PROBLEM TO SOLVE
Beginning at the line that contains "Click the red alert bell icon", repeat each line exactly through the last one of the records below, and leave out the pictures.

Stored data
◆ ◆ ◆ ◆
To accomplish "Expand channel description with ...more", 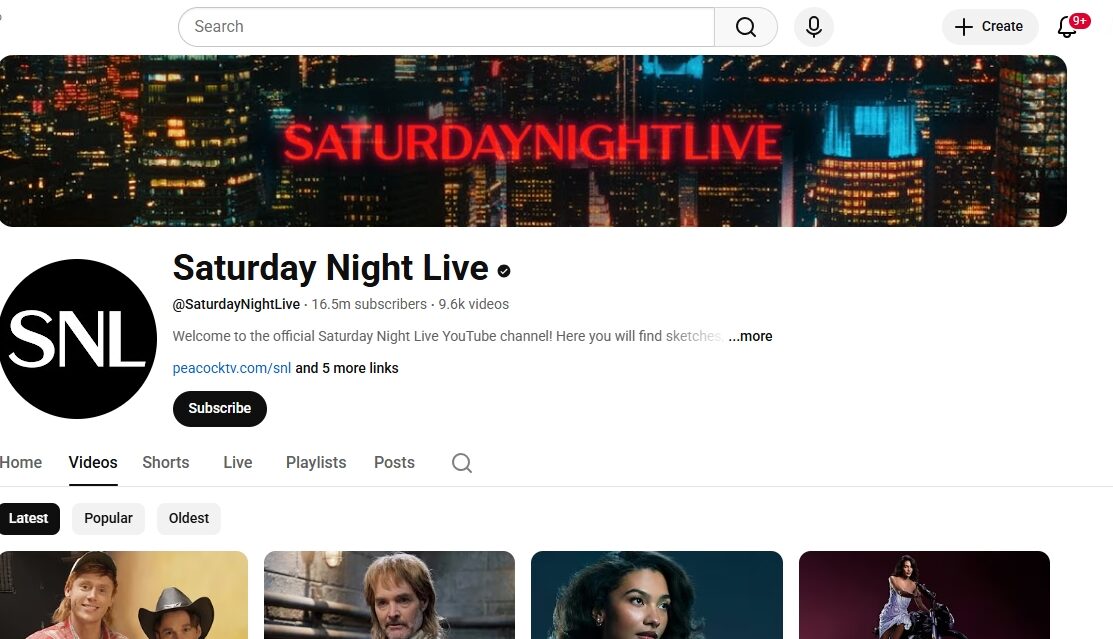I will coord(750,337).
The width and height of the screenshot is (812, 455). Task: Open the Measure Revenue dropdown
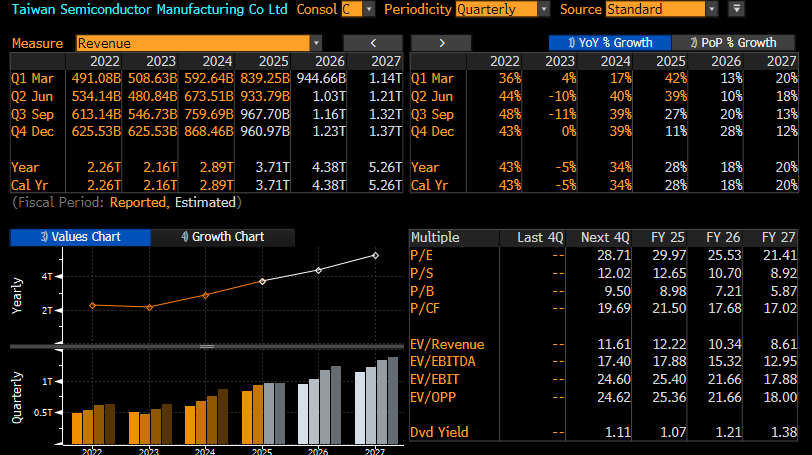[198, 43]
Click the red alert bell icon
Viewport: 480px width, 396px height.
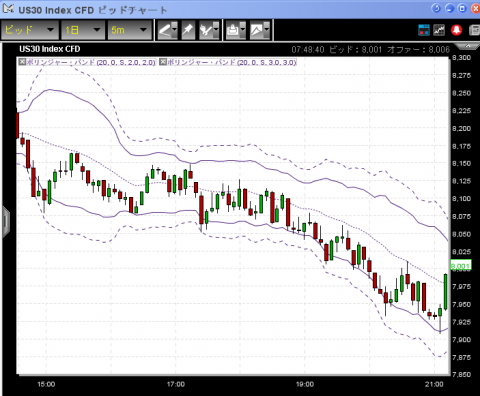[x=456, y=30]
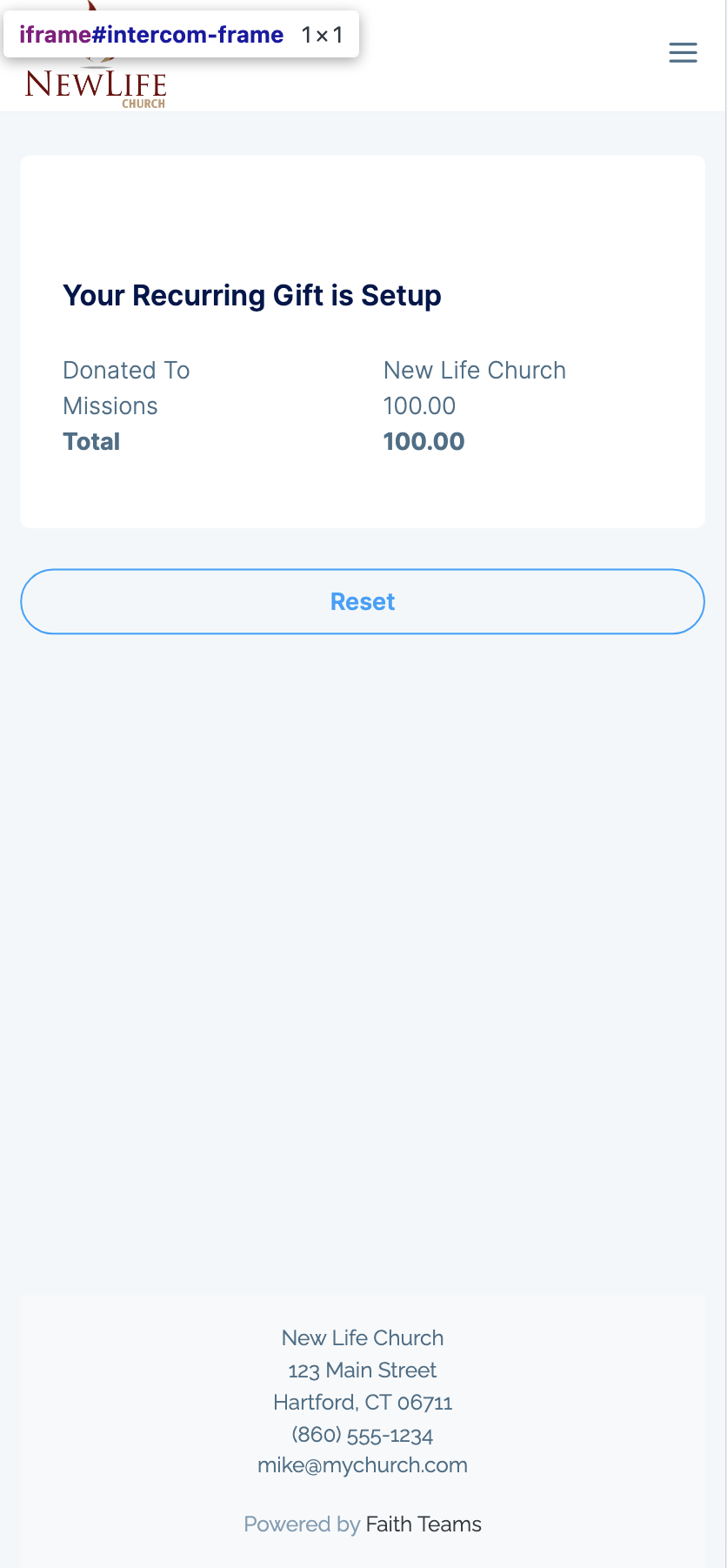Click the "Donated To" label
This screenshot has height=1568, width=727.
[x=126, y=371]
◆ ◆ ◆ ◆
REPLY
Click the red alert bell icon
Viewport: 480px width, 396px height.
[x=456, y=30]
Click the "Donated To" label
This screenshot has height=1568, width=727.
[x=126, y=371]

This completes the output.